In particular, I'm having trouble seeing why if $m\in M$, there some reason that it should break into a parts which are annihilated by powers of $p$ and $q$, respectively.
Without any other assumptions on $M$, I'm not sure how to proceed.

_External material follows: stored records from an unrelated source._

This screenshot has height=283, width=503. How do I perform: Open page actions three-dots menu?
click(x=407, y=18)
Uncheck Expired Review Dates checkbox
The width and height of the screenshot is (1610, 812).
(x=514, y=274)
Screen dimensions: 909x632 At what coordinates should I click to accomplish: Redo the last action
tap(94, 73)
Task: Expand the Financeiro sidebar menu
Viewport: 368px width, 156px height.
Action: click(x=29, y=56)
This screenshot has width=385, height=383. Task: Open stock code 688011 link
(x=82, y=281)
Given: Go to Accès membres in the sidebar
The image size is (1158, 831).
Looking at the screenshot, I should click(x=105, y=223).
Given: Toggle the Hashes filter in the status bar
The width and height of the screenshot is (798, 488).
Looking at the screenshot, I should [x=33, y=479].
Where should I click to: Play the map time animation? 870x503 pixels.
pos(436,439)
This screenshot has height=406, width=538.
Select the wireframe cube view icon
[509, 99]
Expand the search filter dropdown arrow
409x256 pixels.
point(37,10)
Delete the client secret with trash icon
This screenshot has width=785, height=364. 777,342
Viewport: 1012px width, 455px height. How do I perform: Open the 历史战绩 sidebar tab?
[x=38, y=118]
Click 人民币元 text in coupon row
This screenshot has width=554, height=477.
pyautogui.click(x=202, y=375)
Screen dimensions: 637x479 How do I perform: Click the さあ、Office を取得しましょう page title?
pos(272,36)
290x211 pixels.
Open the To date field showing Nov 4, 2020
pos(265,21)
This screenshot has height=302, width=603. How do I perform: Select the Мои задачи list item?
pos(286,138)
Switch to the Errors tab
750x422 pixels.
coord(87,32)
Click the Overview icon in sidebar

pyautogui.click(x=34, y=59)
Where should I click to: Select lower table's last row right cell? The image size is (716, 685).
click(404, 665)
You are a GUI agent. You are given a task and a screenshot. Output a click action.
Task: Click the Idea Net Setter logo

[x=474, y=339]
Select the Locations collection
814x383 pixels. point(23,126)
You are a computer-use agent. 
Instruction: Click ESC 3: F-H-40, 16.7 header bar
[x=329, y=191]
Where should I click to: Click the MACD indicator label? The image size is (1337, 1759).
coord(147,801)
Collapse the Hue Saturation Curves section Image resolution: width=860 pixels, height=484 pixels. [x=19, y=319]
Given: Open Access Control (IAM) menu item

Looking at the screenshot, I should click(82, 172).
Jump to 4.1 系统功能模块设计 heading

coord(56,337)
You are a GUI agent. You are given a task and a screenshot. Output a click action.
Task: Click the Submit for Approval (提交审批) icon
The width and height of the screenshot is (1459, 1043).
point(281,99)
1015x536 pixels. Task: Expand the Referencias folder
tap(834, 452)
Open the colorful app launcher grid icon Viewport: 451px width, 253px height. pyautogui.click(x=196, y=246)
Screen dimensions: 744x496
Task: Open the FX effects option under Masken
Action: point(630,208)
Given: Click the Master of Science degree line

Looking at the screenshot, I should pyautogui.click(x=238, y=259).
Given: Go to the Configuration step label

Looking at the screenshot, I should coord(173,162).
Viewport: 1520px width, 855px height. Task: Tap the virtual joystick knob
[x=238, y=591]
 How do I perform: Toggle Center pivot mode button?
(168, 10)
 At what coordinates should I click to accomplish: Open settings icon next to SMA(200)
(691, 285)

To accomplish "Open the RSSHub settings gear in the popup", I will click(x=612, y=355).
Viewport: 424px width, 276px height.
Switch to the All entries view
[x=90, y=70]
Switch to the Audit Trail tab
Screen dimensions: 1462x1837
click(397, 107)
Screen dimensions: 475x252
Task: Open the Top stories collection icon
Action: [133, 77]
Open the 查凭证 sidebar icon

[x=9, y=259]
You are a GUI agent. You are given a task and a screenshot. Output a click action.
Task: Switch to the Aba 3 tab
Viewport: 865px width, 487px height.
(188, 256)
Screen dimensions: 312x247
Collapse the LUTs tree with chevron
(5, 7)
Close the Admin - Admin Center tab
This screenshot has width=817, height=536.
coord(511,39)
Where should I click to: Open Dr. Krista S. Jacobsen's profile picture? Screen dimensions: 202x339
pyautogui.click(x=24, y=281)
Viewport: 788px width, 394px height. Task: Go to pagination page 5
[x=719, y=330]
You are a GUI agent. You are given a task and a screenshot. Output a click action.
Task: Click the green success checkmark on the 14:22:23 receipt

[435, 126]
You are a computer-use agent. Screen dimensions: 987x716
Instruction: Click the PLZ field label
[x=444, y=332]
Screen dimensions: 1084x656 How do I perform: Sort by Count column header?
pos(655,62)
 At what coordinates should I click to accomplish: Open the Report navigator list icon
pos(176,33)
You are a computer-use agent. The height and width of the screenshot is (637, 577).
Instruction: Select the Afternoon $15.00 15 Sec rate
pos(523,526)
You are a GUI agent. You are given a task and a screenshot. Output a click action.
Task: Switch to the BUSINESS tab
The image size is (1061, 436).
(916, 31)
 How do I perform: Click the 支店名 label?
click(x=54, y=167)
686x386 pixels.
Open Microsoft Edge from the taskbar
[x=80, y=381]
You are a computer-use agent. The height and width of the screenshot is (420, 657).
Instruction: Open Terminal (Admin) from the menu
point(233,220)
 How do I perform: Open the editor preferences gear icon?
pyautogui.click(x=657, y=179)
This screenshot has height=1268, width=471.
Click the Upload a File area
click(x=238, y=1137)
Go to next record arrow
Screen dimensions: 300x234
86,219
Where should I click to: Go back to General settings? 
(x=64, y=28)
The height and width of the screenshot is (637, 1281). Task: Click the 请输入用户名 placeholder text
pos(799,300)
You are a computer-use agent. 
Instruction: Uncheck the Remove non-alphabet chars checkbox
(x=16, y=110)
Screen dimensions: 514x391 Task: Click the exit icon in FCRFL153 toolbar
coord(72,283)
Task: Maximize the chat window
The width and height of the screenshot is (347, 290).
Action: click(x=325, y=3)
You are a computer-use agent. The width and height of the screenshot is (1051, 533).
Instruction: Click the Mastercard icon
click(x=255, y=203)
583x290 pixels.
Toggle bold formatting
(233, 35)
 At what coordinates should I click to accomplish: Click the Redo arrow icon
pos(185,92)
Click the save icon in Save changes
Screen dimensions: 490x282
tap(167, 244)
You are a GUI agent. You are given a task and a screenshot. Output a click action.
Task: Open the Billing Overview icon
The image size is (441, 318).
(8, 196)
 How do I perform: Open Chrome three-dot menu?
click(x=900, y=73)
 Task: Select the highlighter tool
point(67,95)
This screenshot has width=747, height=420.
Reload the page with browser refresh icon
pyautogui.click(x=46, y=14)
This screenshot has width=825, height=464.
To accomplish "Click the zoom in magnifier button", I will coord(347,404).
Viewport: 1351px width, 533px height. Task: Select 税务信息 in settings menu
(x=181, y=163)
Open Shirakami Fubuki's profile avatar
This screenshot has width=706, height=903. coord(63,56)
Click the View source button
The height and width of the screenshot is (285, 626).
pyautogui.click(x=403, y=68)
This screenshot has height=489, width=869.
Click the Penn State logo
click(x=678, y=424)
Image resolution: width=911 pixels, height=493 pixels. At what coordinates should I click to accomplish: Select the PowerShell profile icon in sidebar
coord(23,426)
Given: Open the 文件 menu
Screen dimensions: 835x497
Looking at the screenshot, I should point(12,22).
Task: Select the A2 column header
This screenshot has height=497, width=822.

My first thought was to try to define a map $M_p \oplus M_q \rightarrow M$ by $(m_1 ,m_2) \mapsto m_1+m_2$, but it's not clear to me that that's even surjective.
By Bezout's identity (or by applying the PID property), there are $a,b\in R$ such that $ap+bq=1$. Then, take an appropriate power of it: $$a^3\,p^3+3a^2b\,p^2q+3ab^2\,pq^2+b^3\,q^3=1$$
For any $m\in M$, we have $p^3m,\,p^2q\,m\in M_q$ and $pq^2m,q^3m\in M_p$, so the above sum will yield a decomposition of $m\in M_q+M_p$.
It remains to prove that $M_p\cap M_q=\{0\}$.
Suppose $m\in M_p\cap M_q$, that is, $p^\alpha m=q^\beta m=0$ for some $\alpha,\beta\ge 0$.
Then the above trick can be applied again, by taking an appropriate power ($\alpha+\beta$) of the identity $ap+bq=1$, so that each term on the left should be a multiple of either $p^\alpha$ or $q^\beta$. That will give $m=0$.